***** Text excerpt

A.     Following the conclusion of Idaho Power’s last general rate case, Case No. IPC-E-08-10, the Company contemplated the value of setting the Return on Equity (“ROE”) for Idaho regulatory matters at an agreed-upon fixed level for a specified time period.  The Company believed this issue could be settled among the various interested parties to Idaho Power’s rate proceedings because of the near proximity of the last Commission decision in a fully-contested revenue requirement case.  Idaho Power determined this matter was ripe for discussion with customer groups and Commission Staff.  Establishing a specified ROE to be fixed for a period of time is beneficial because it removes a resource-intense and time-consuming element from a rate case that may add little value to the ultimate rate recovery decision, particularly when the same issue was recently decided in a fully-contested proceeding.  Additionally, setting the ROE at a fixed level helps to mitigate the size of a rate request by avoiding the need for the utility to request a higher ROE to respond to a lower recommended ROE that inevitably comes from the Intervenors.

Q.     Besides establishing a ROE with some shelf life, was there another reason the Company wanted to talk with its customers and the Commission Staff?

                                      GALE, DI          4

                                      Idaho Power Company


 


 

 

 

 

A.     Yes.  Due to ongoing circumstances related to generally poor hydro conditions throughout this decade and the difficulty of playing “catch-up” with costs that, until very recently, were being driven by growing service territory, Idaho Power determined that the time was right to discuss an earnings sharing mechanism similar to one that existed during the last half of the 1990s.  The Company asked customer groups and Commission Staff to attend an informal meeting on September 3 to discuss this possibility.

Q.     Please describe the prior case in which earnings sharing was discussed.

**********

* _Exercise tasks_
A: According to the Idaho Power testimony, on what date was the informal meeting with customer groups and Commission Staff held?
B: Repeat word for word the part of the Idaho Power testimony starting with "A.     Yes.  Due" and going on through "discuss this possibility.".

***** Entries shown

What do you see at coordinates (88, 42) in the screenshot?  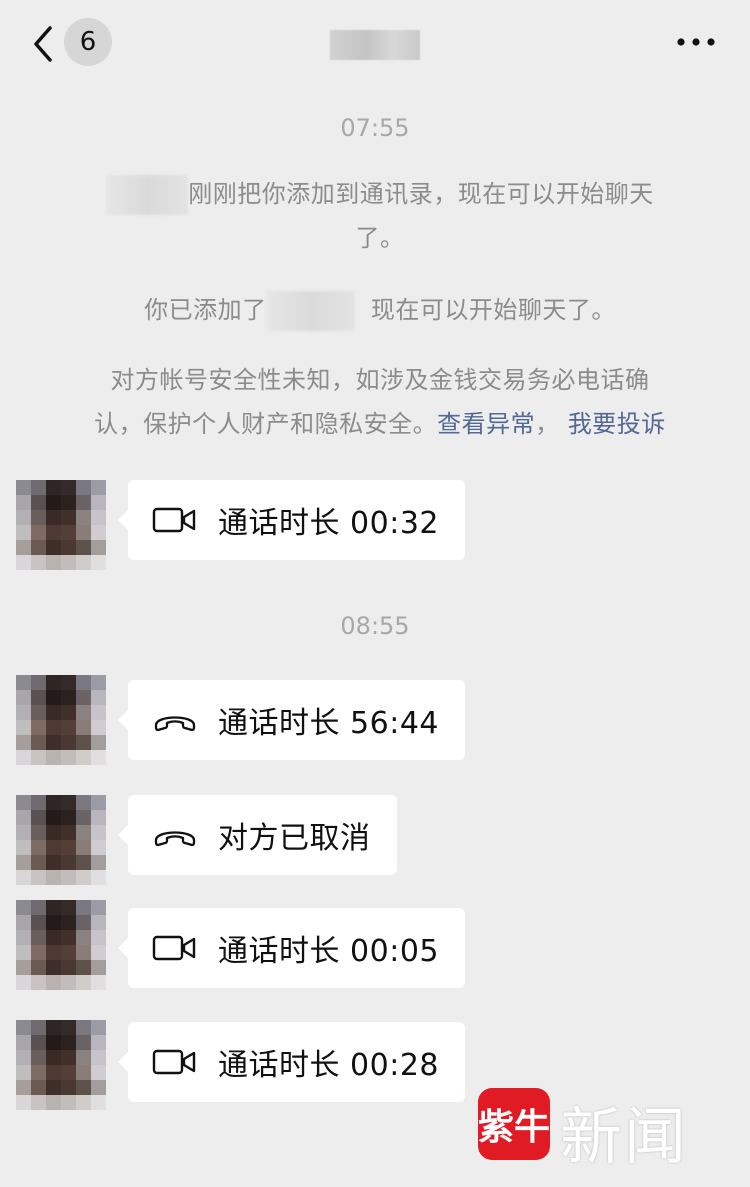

**********
***** Entries shown

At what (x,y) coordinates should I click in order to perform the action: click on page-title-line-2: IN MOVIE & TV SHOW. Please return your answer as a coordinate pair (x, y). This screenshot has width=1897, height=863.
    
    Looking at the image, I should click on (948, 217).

**********

* _Solutions in order_
A: September 3

B:
A.     Yes.  Due to ongoing circumstances related to generally poor hydro conditions throughout this decade and the difficulty of playing “catch-up” with costs that, until very recently, were being driven by growing service territory, Idaho Power determined that the time was right to discuss an earnings sharing mechanism similar to one that existed during the last half of the 1990s.  The Company asked customer groups and Commission Staff to attend an informal meeting on September 3 to discuss this possibility.